:: TASK DESCRIPTION ::
Rewrite every row from the one containing "Expand the address bar dropdown" down to the one containing "point(323,18)", changing "refresh icon" to "reload button" and leaving everything else as it is.

:: RAW DATA ::
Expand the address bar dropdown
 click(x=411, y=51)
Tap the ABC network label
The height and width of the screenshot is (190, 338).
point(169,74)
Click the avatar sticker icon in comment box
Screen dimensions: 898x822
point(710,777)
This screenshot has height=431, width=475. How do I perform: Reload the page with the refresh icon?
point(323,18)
...
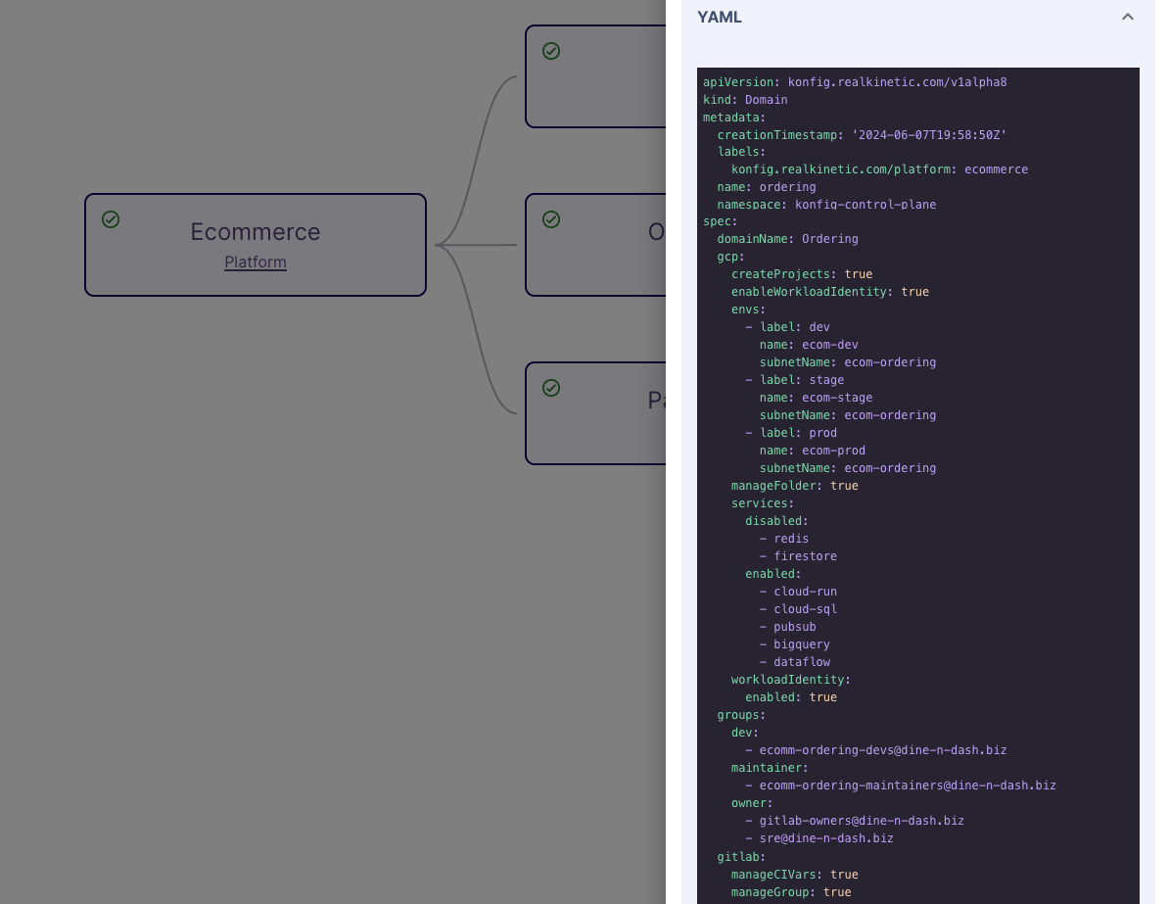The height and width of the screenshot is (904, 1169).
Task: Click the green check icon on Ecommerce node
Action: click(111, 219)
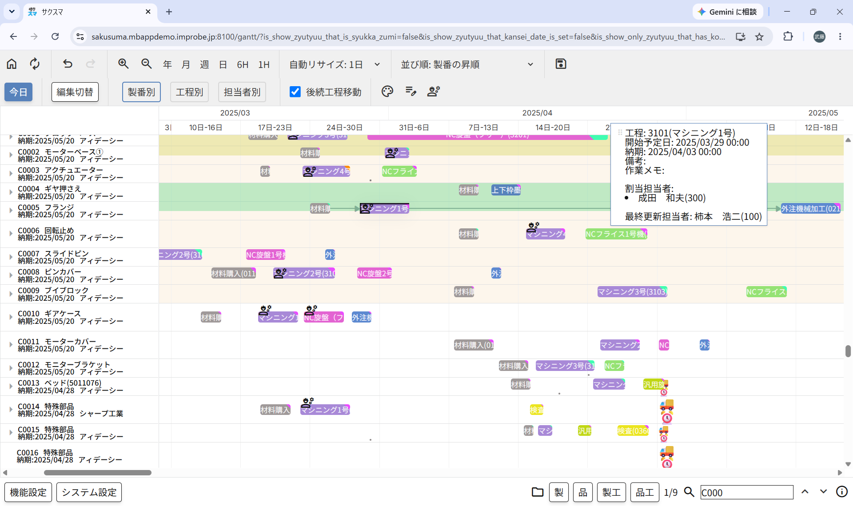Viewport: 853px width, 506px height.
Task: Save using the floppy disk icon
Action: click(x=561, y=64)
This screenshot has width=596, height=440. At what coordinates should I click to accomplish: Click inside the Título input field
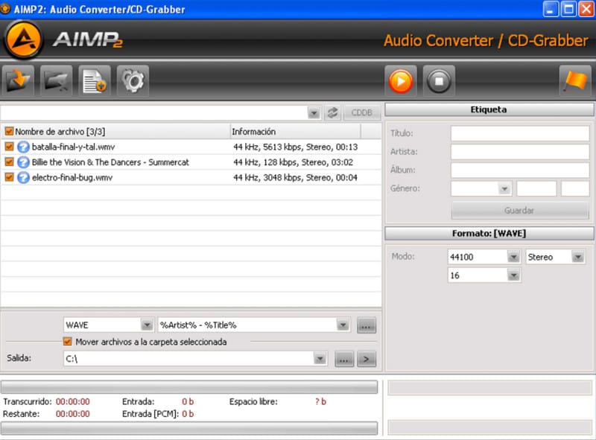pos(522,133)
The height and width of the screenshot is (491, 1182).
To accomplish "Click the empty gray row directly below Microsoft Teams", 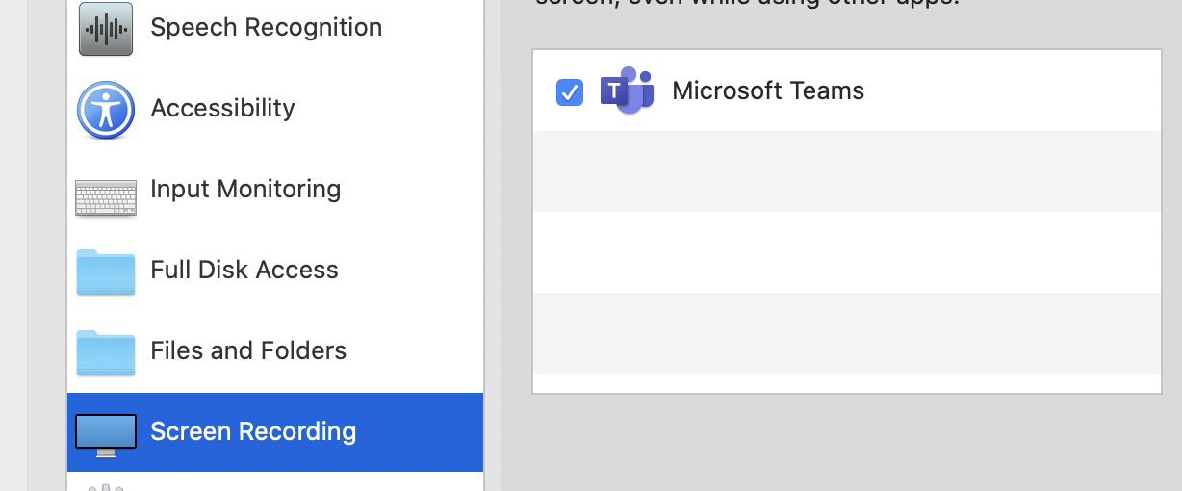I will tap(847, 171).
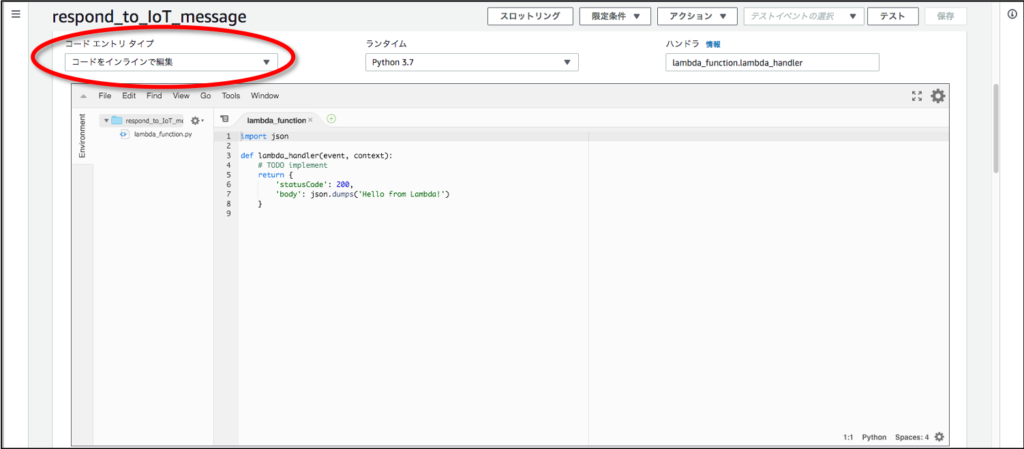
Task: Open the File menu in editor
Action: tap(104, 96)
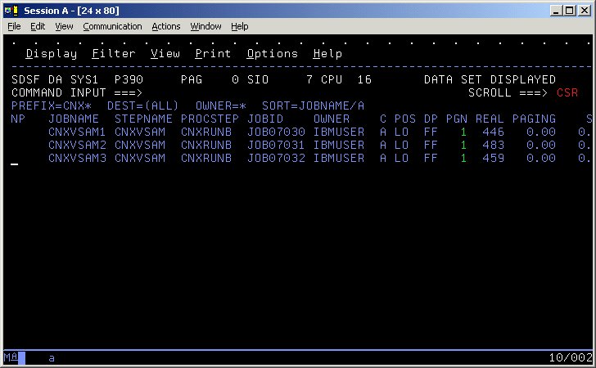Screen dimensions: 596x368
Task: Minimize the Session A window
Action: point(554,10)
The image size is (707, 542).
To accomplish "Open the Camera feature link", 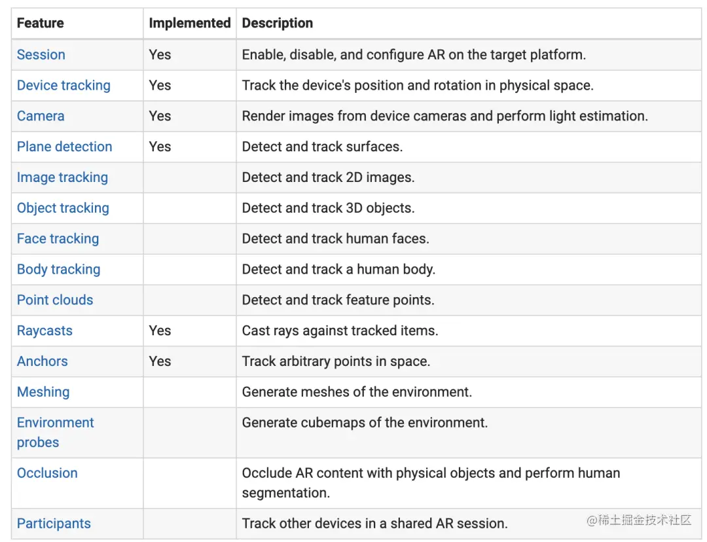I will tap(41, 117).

:: SOLUTION FOR THIS PROBLEM ::
Expand the address bar dropdown
 click(x=411, y=51)
Tap the ABC network label
The height and width of the screenshot is (190, 338).
point(169,74)
Click the avatar sticker icon in comment box
Screen dimensions: 898x822
point(710,777)
This screenshot has height=431, width=475. How do I perform: Reload the page with the reload button?
point(323,18)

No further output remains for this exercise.